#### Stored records
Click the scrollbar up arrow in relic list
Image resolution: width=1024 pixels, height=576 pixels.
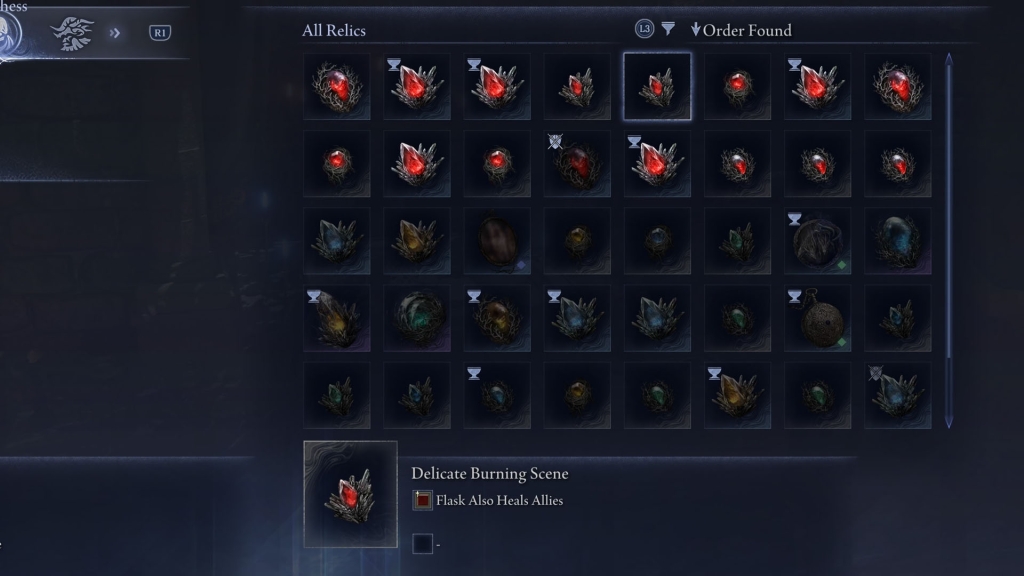[949, 59]
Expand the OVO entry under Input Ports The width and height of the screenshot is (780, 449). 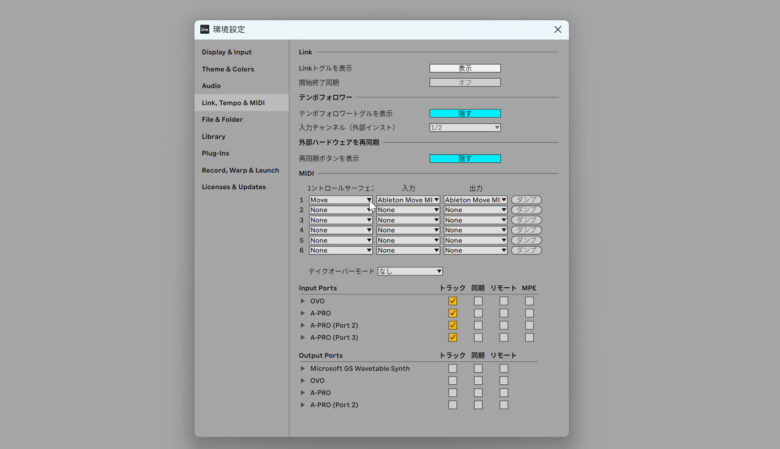click(303, 301)
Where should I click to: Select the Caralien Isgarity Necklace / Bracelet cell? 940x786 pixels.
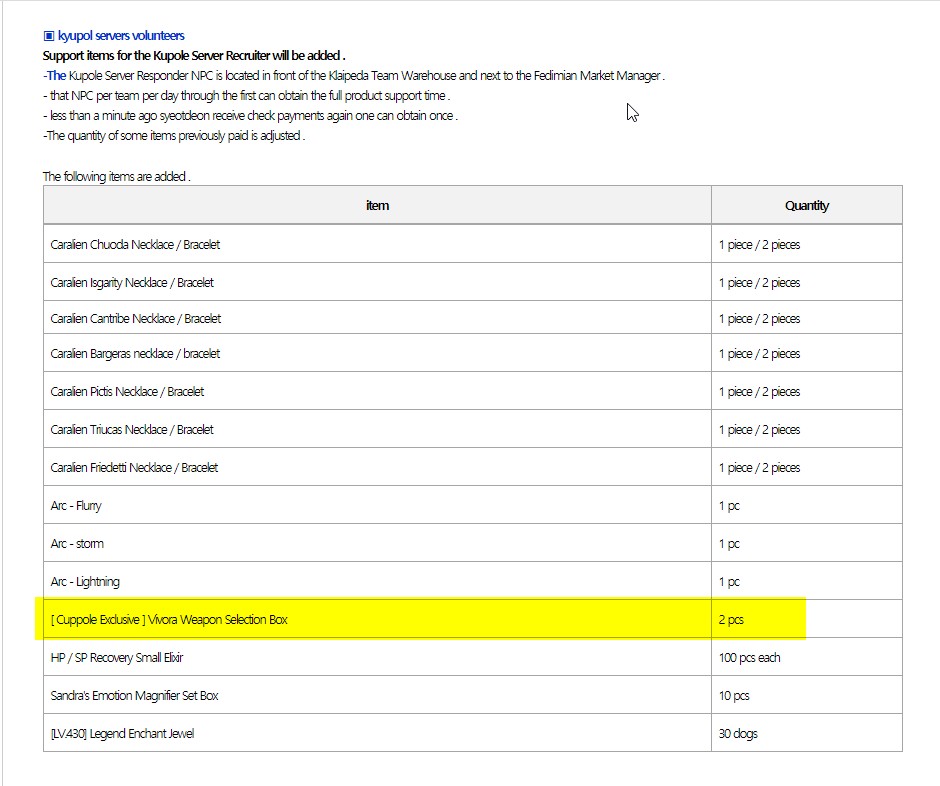(x=132, y=282)
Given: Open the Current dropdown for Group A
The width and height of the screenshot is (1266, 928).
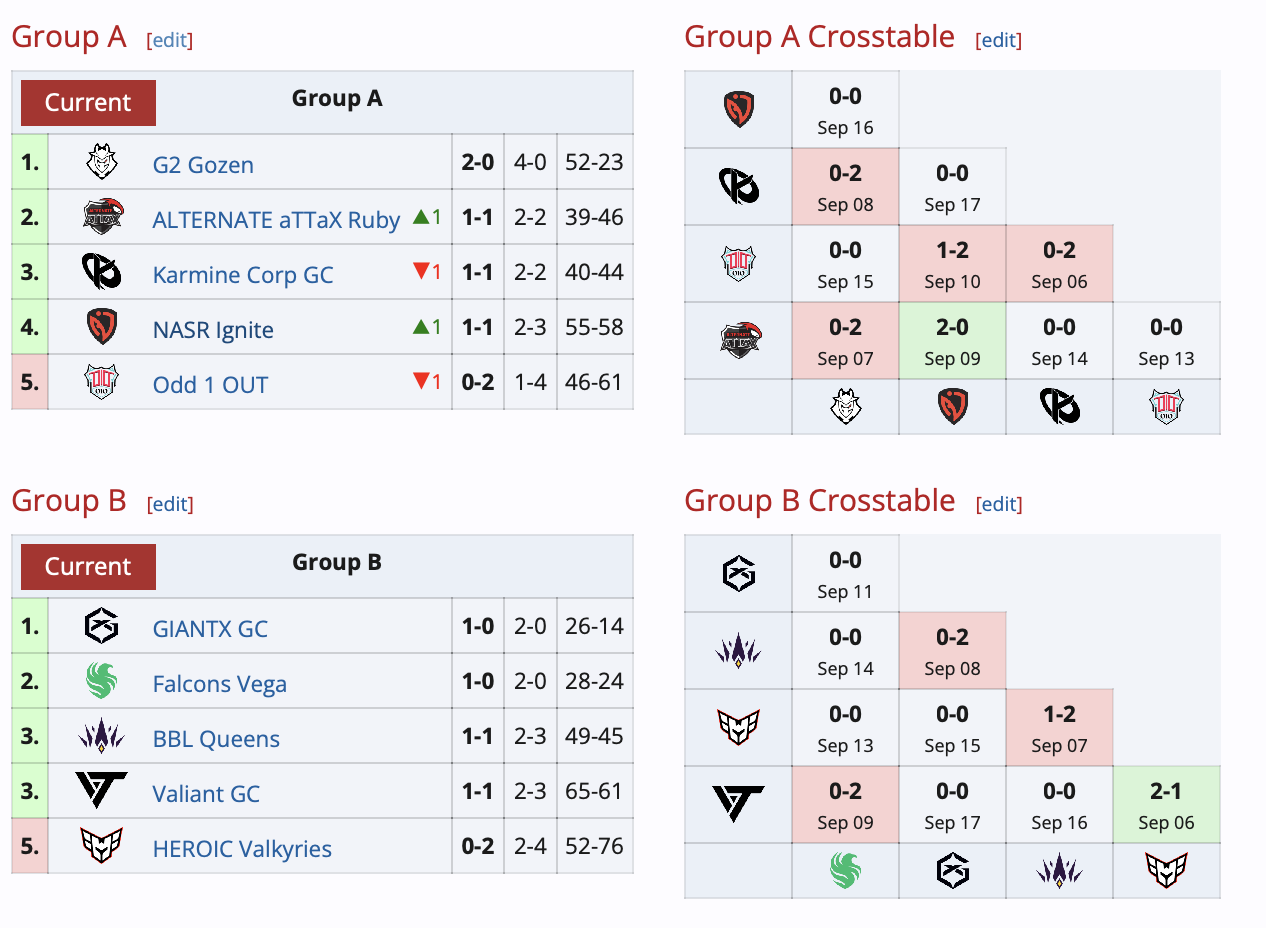Looking at the screenshot, I should (88, 103).
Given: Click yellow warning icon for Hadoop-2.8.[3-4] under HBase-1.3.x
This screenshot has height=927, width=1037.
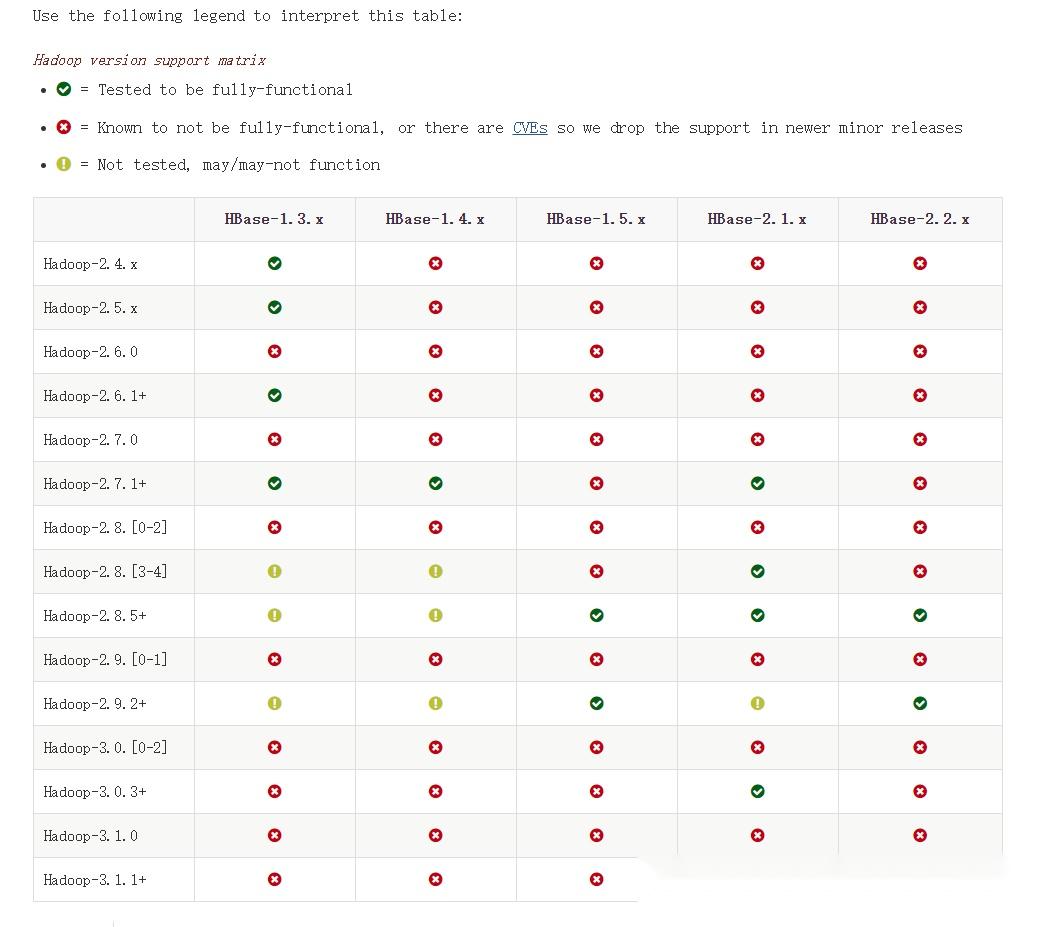Looking at the screenshot, I should point(275,571).
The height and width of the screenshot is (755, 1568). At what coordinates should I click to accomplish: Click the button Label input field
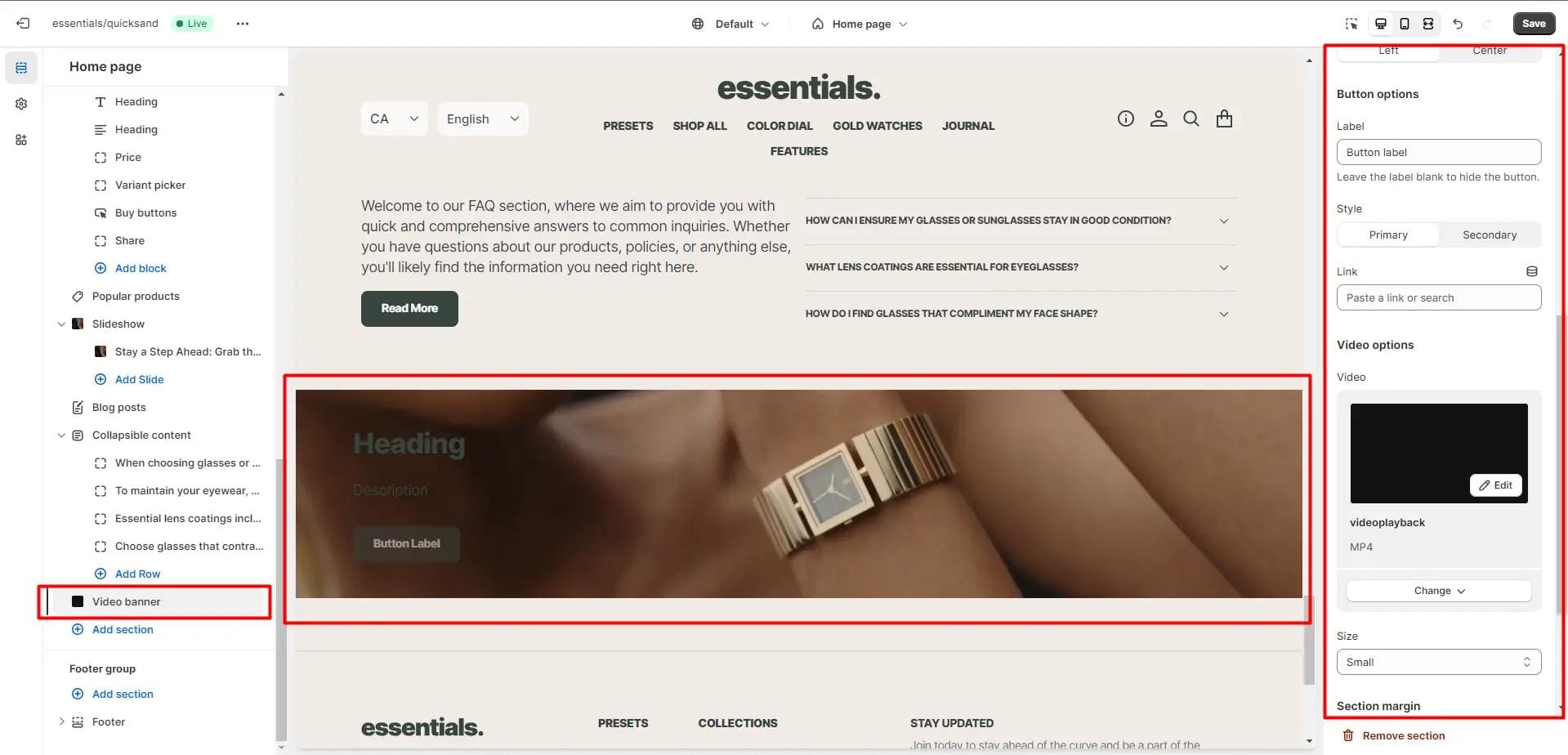1439,152
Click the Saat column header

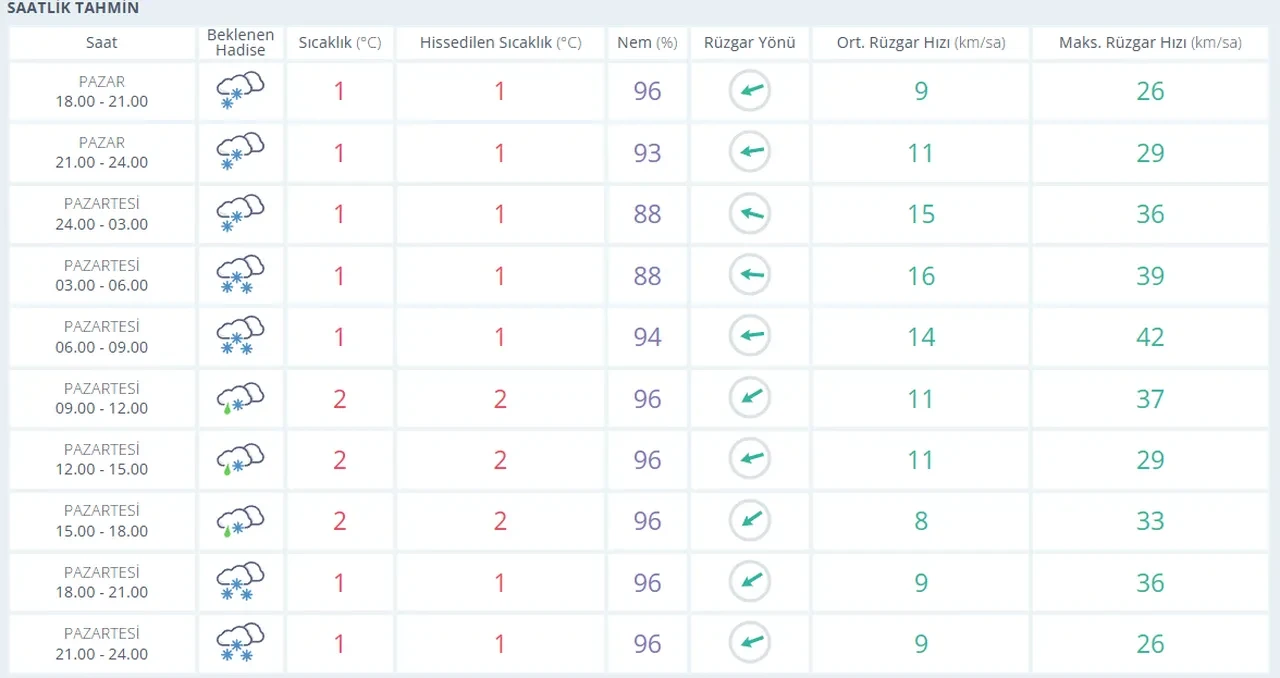tap(101, 43)
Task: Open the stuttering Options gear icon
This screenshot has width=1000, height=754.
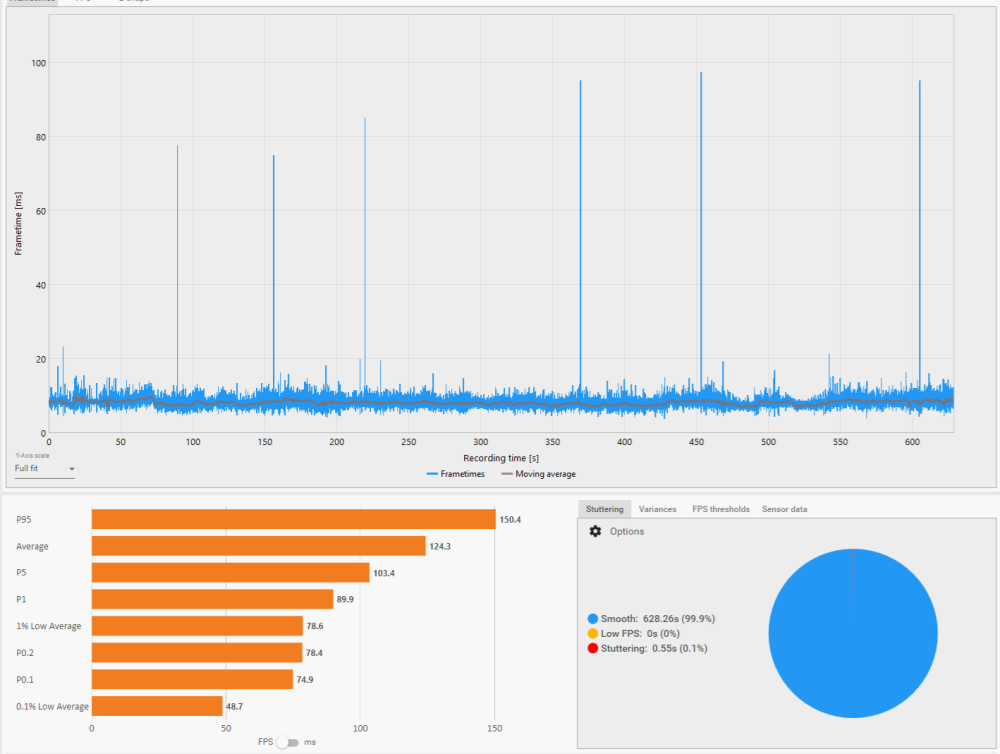Action: click(596, 532)
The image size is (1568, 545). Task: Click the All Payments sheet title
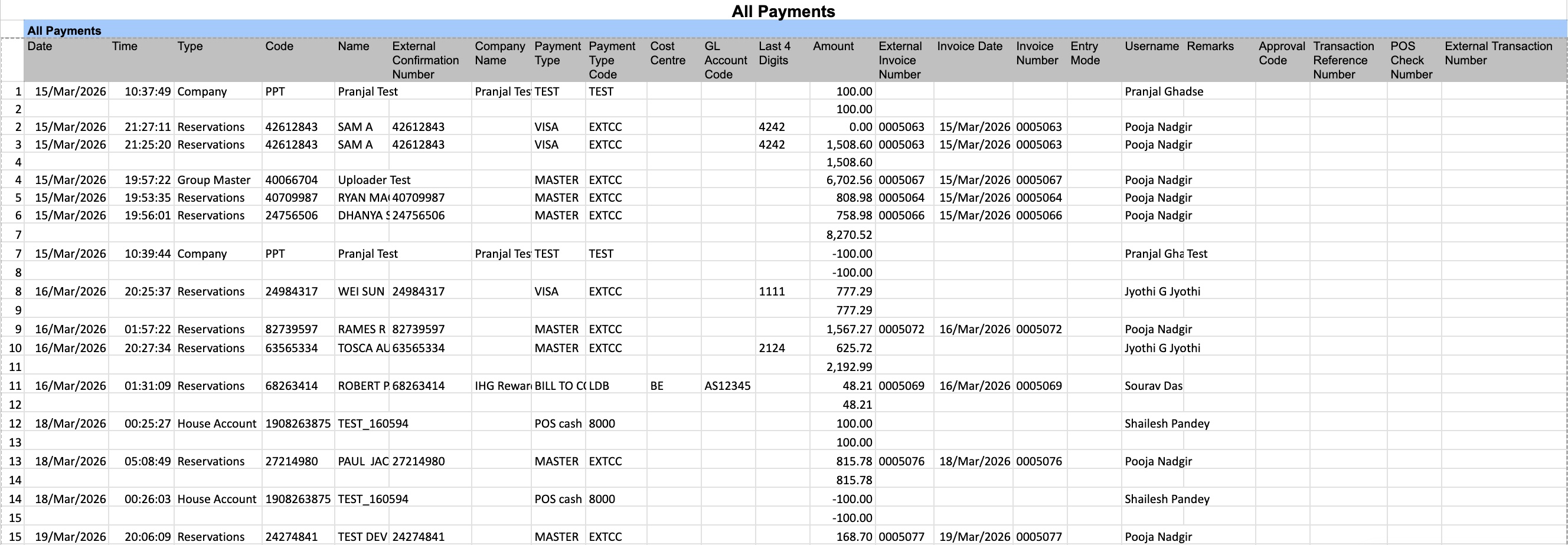click(x=783, y=12)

#### Task statement
Answer with a number only: how many lines above include the word "icon"?

#### Exercise response
2